My question is, how do I make this smarter? Currently it groups by one axis, "user" activity, when there are multiple items by a particular user within a certain timeframe the MySQL knows to group them.
How can I make this even smarter and group by another axis, such as "object_id" so if there are multiple actions for the same object in sequence these items are grouped, but maintain the grouping logic we currently have for grouping actions/objects by user. And implementing this without data duplication?
Example of multiple objects appearing in sequence:
I understand solutions to problems like this can get very complex, very quickly but I'm wondering if there's an elegant, and fairly simple solution to this (hopefully) in MySQL.

Some observations about your desired results:
Some of the items are aggregated (Jack Sprat hearted seven sellers) and others are itemized (Lord Nelson chartered the Golden Hind). You probably need to have a UNION in your query that pulls together these two classes of items from two separate subqueries.
You use a fairly crude timestamp-nearness function to group your items ... DATE(). You may want to use more sophisticated and tweakable scheme... like this, maybe
GROUP BY TIMESTAMPDIFF(HOUR,CURRENT_TIME(),stream_date) DIV hourchunk
This will let you group stuff by age chunks. For example if you use 48 for hourchunk you'll group stuff that's 0-48 hours ago together. As you add traffic and action to your system you may want to decrease the hourchunk value.

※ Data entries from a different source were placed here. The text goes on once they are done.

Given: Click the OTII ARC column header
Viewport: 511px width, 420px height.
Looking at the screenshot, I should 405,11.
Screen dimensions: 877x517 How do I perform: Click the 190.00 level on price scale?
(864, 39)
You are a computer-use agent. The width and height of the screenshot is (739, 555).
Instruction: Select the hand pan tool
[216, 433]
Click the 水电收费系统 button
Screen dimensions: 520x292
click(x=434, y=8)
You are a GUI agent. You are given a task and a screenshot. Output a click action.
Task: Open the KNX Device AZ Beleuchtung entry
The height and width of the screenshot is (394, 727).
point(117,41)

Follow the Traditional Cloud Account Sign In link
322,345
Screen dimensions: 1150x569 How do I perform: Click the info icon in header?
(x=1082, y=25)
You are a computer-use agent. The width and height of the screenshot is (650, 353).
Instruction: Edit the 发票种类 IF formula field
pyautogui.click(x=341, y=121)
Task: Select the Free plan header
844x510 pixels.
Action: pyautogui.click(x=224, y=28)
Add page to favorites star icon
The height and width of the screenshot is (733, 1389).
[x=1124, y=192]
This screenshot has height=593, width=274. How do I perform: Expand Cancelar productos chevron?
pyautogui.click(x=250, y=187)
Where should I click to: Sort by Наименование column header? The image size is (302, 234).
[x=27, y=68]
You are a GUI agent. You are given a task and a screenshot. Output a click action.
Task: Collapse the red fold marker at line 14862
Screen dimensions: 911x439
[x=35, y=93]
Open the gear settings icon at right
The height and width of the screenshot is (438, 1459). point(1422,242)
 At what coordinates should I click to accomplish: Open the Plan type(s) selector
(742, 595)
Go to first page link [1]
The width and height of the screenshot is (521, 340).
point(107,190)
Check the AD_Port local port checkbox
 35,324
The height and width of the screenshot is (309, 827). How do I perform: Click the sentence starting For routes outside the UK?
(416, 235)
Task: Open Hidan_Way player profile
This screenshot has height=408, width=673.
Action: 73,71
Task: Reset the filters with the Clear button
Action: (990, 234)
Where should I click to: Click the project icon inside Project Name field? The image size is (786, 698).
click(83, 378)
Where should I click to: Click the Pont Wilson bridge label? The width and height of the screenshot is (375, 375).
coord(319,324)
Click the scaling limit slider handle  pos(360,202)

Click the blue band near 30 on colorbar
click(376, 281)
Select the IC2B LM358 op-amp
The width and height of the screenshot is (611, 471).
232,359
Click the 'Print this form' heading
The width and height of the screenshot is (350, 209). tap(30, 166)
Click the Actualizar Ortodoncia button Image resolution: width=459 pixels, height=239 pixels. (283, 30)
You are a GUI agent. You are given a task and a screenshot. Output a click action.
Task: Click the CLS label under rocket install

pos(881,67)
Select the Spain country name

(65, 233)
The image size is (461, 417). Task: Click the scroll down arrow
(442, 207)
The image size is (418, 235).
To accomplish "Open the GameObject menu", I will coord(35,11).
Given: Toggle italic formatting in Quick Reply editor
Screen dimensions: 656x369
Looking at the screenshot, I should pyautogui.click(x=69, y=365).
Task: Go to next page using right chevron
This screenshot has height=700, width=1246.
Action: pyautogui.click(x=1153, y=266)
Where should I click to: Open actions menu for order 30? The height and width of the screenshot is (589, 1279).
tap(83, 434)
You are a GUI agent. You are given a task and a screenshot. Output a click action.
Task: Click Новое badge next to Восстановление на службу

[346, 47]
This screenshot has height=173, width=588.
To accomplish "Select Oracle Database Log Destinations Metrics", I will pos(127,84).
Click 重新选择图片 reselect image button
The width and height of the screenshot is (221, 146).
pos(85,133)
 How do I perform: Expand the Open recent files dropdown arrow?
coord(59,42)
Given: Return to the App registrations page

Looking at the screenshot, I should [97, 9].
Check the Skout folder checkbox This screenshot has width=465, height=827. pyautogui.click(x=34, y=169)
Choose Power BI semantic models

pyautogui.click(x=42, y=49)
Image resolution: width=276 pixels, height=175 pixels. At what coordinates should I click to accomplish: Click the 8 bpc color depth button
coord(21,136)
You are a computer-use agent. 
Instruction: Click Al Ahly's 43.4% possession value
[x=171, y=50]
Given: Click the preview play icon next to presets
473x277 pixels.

My impression is you need to group by user, as you do, but also, after that grouping, by action.
It looks to me like you need a subquery like this:
SELECT *, -- or whatever columns
SUM(actions_in_group) AS total_rows_in_group,
GROUP_CONCAT(in_collection) AS complete_collection
FROM
( SELECT stream.*, -- or whatever columns
COUNT(stream.id) AS actions_in_user_group,
GROUP_CONCAT(stream.id) AS actions_in_user_collection
FROM stream
INNER JOIN follows
ON stream.user_id = follows.following_user
WHERE follows.user_id = '1'
AND stream.hidden = '0'
GROUP BY stream.user_id,
date(stream.stream_date)
)
GROUP BY object_id,
date(stream.stream_date)
ORDER BY stream.stream_date DESC;
Your initial query (now the inner one) groups by user, but then the user groups are regrouped by identical actions - that is, identical products bought or sales from one seller would be put together.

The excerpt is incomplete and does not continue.